Border agency chief urges Europeans to step up expulsion of undocumented foreigners

Border agency chief urges Europeans to step up expulsion of undocumented foreigners

European States need to step up expulsions of undocumented foreigners or else “the migrant problem will not be resolved”, Fabrice Leggieri, head of the European border agency Frontex, said on Thursday in an interview with the Ebra media group. “Member States need to take more effective deportation decisions and to implement them better,” he told the French regional press group.

Even if illegal entries into Europe dropped from 1.2 million in 2015 to “about 75,000” this year, the number of migrants illegally residing on European soil “keeps increasing”, the Frontex head said, adding that last year there were “151,000 deportations for 204,700 irregular entries”.

"If we continue like this, we are sending an implicit message to potential migrants: try at all cost to come into Europe, because even if you are caught, you have every chance of remaining,” he argued, warning of a risk that “clandestine migrants might create a form of parallel society in certain neighbourhoods, functioning like a black market, like ‘bubbles’ where the law does not apply,” which “is intolerable in a State under the rule of law.”

Leggieri also urged States to “harmonise their rules and procedures” for explusions, suggesting that “a deportation decision take by a State in the Schengen space should be applicable in another State if the foreigner has gone in the meantime from one country to the other (…) otherwise we force ourselves to start over the entire procedure each time.”  
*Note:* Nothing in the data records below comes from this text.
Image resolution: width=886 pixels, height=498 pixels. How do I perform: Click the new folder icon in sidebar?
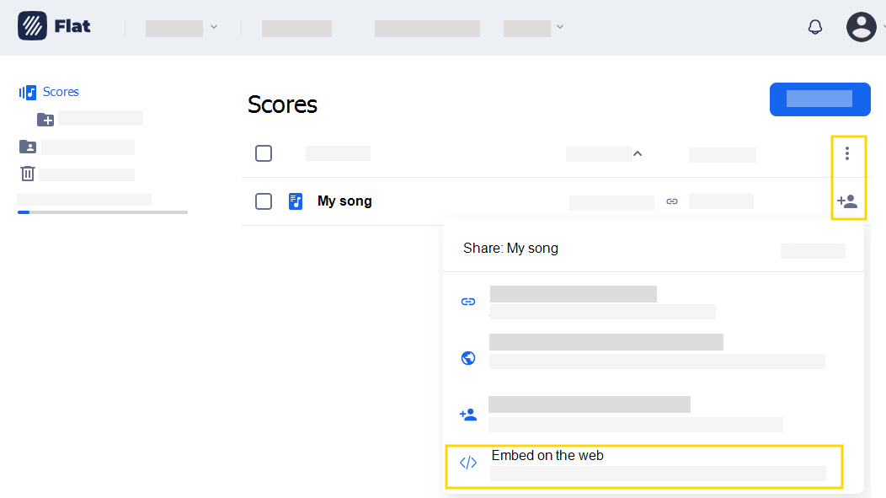coord(45,119)
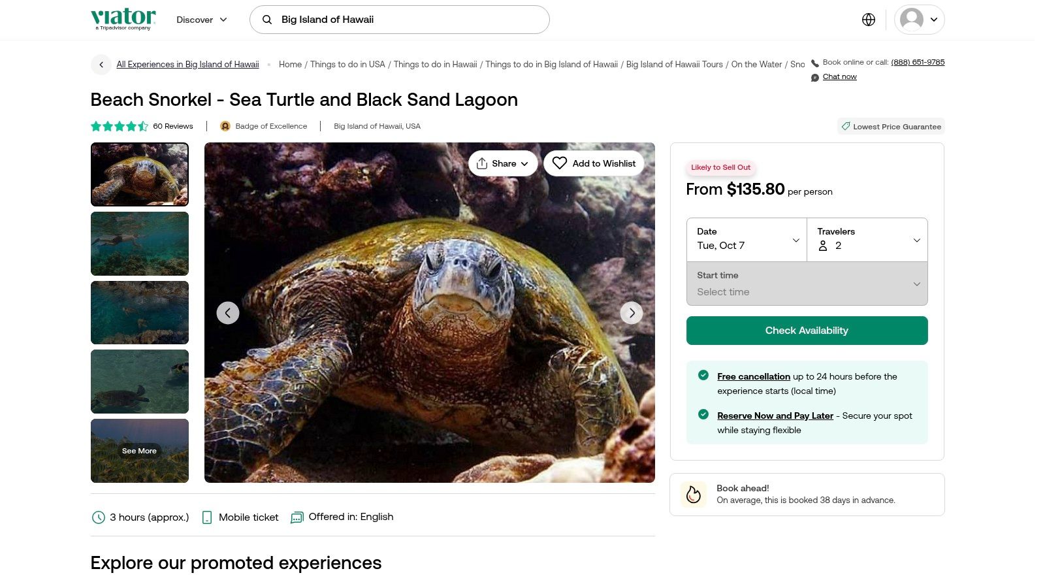Image resolution: width=1045 pixels, height=588 pixels.
Task: Click the Viator logo
Action: (123, 19)
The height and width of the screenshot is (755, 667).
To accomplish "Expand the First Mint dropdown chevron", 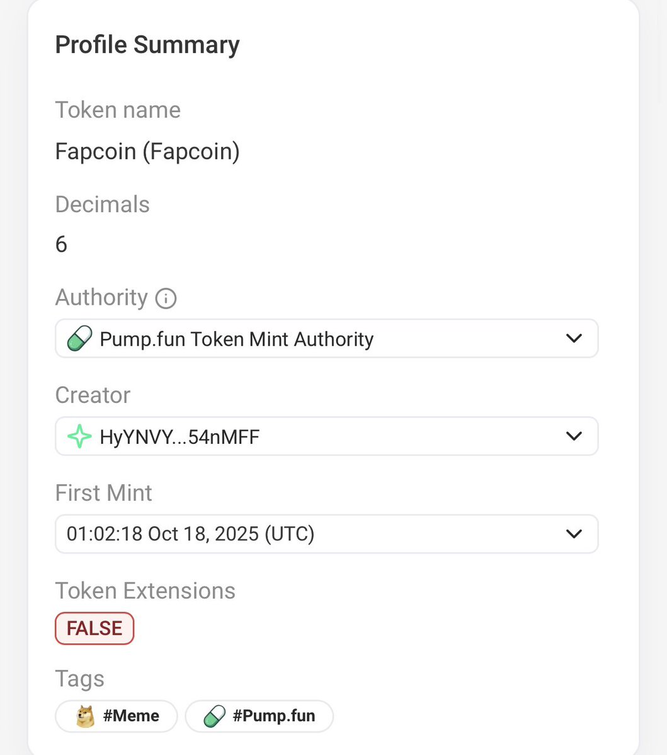I will pyautogui.click(x=574, y=534).
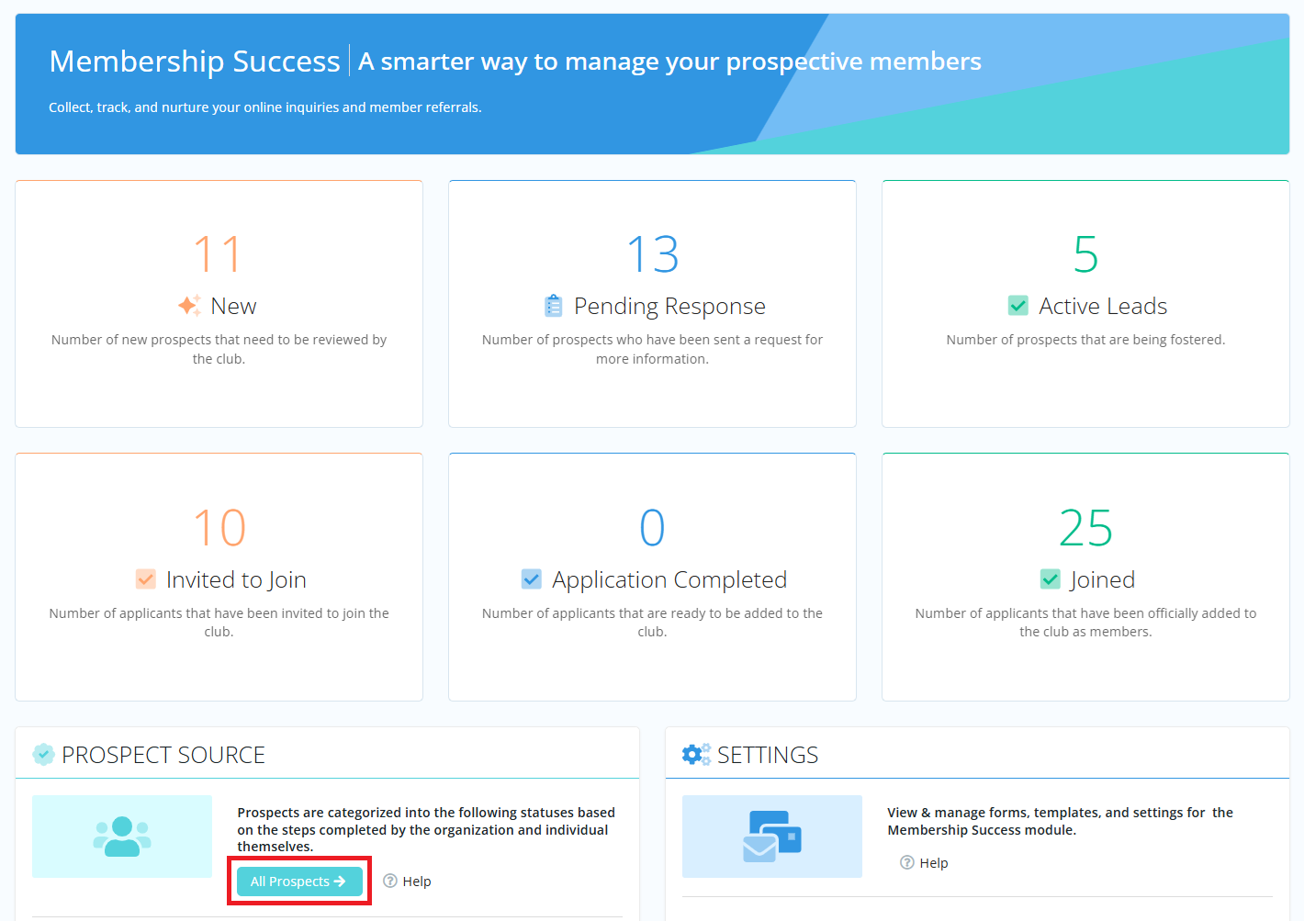1304x921 pixels.
Task: Click the Help question-mark icon under Settings
Action: click(x=906, y=862)

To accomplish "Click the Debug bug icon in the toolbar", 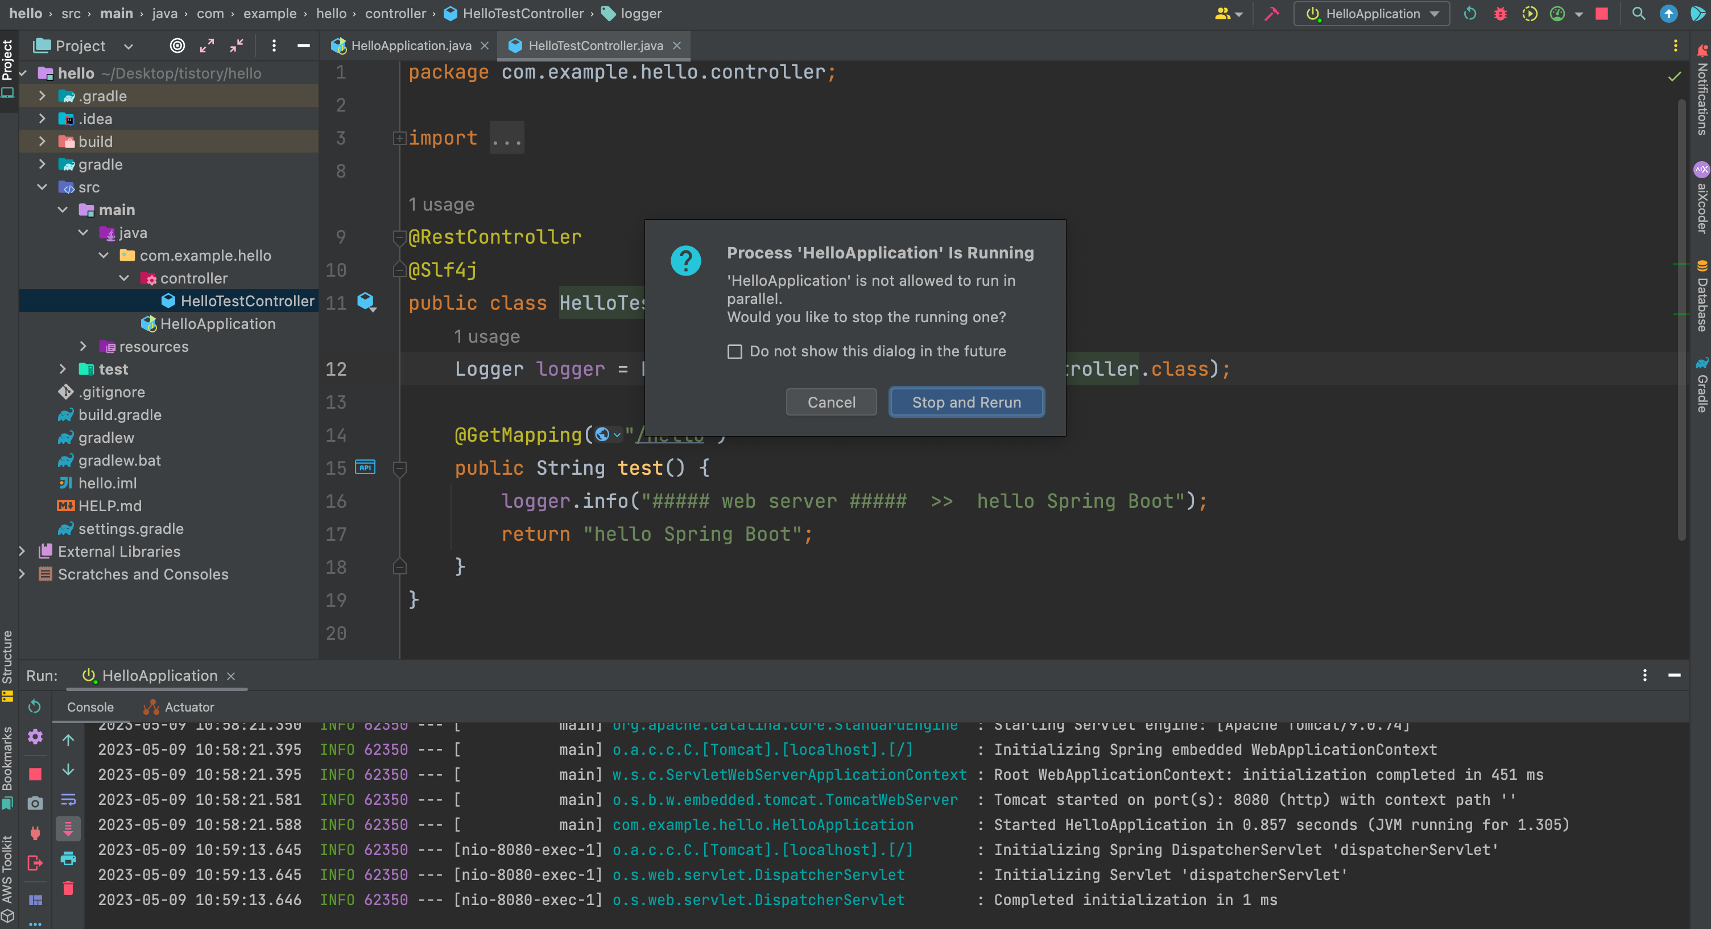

With European Governments locked in a tussle over migrants following Italy’s refusal to allow ships to land, as in the case of the Aquarius in June, Leggieri recalled the “right to rescue of people” at sea.

However, “the real issue is: where to disembark them? Why systematically in Europe?”, he asked, repeating an argument developed in June. “The issue is to set up disembarcation platforms that respect the law, that allow people to have access to asylum,” he said, without mentioning countries that could be involved in this.